Nova York - As imagens de Nova York voltaram a estampar as notícias sobre a pandemia nos EUA. Agora, em vez de fotos de caminhões frigoríficos usados para armazenar corpos de vítimas da Covid-19, as informações sobre a cidade são ilustradas por cenas de estádios e parques lotados.
Nova York virou uma vitrine do sucesso da vacinação nos EUA ao comemorar queda de 95% no número de casos por Covid-19 e 24 horas sem nenhuma morte causada pelo coronavírus. A marca não era vista desde meados de março de 2020, quando o vírus começou a se espalhar no país.
Os dados de Nova York estão em linha com o panorama nacional de redução dos doentes diante do aumento de vacinados. A média móvel de casos de Covid-19 nos EUA cai vertiginosamente desde meados de abril, fruto da campanha de vacinação. Até agora, 63% dos adultos americanos receberam pelo menos uma dose das três vacinas disponíveis para aplicação. Em 12 dos 50 Estados, o número chega a 70%.
Nesta semana, os EUA registraram em média de 14,3 mil casos diários de Covid-19, segundo dados do Centro de Controle e Prevenção de Doenças. O número é o mais baixo desde 24 de março de 2020, dia em que a Organização Mundial da Saúde alertou que o país seria o novo epicentro do coronavírus.
As mortes também despencaram no país. Em janeiro, a cada 100 mil habitantes, 7,5 morriam de Covid na média móvel semanal. As vacinas começaram a ser aplicadas em meados de dezembro, mas restritas a profissionais de saúde em um primeiro momento. Mas desde a metade de abril qualquer pessoa que queira pode ser vacinada nos EUA. Como consequência, o número de mortes por 100 mil habitantes passou para 0,68.
SEM MORTOS
Portugal e Reino Unido tiveram um dia nesta semana sem nenhum morto pela primeira vez em meses. Israel teve uma morte por dia na última semana. Todos estão com a vacinação avançada.
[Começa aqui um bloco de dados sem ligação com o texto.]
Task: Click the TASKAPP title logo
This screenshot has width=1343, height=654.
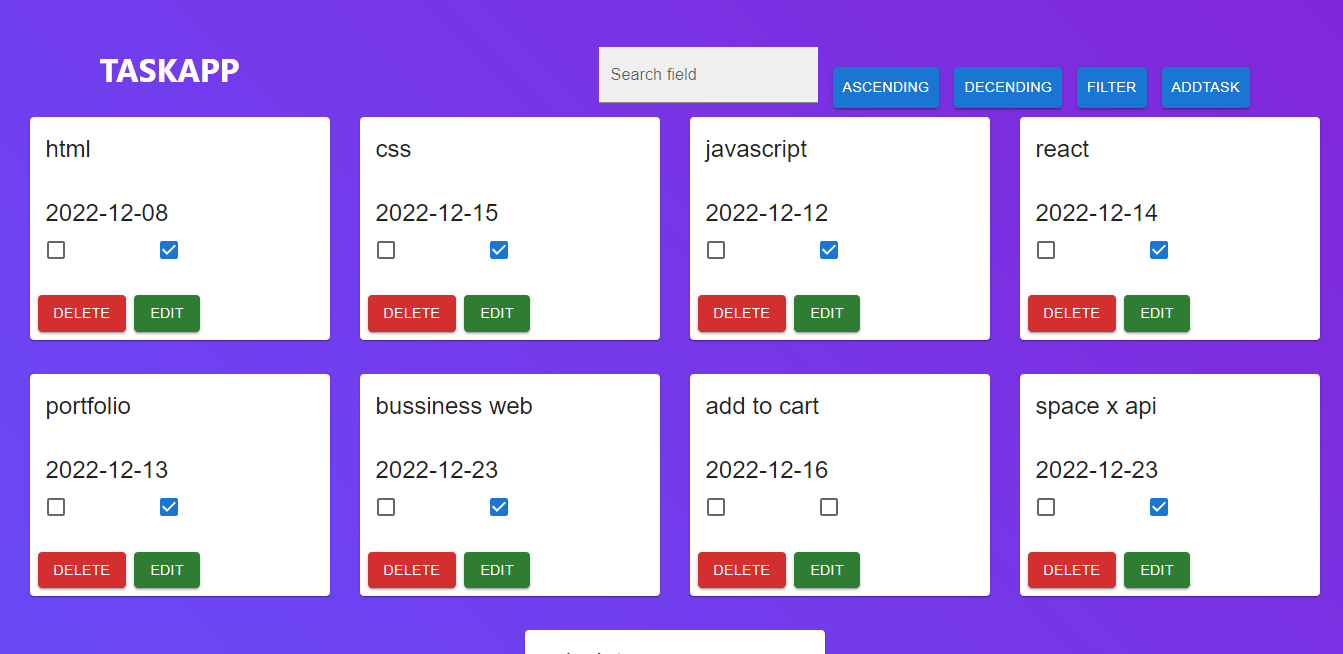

O Reino Unido não registrou mortes na terça (1) - a primeira vez desde 30 de julho de 2020, mas o país se preocupa com infecções pela variante detectada na Índia. Na União Europeia, 33% das pessoas receberam pelo menos uma dose da vacina; o dobro do continente sul-americano (15%), 6 vezes mais que na Ásia (5%) e 20 vezes mais que na África (1,5%).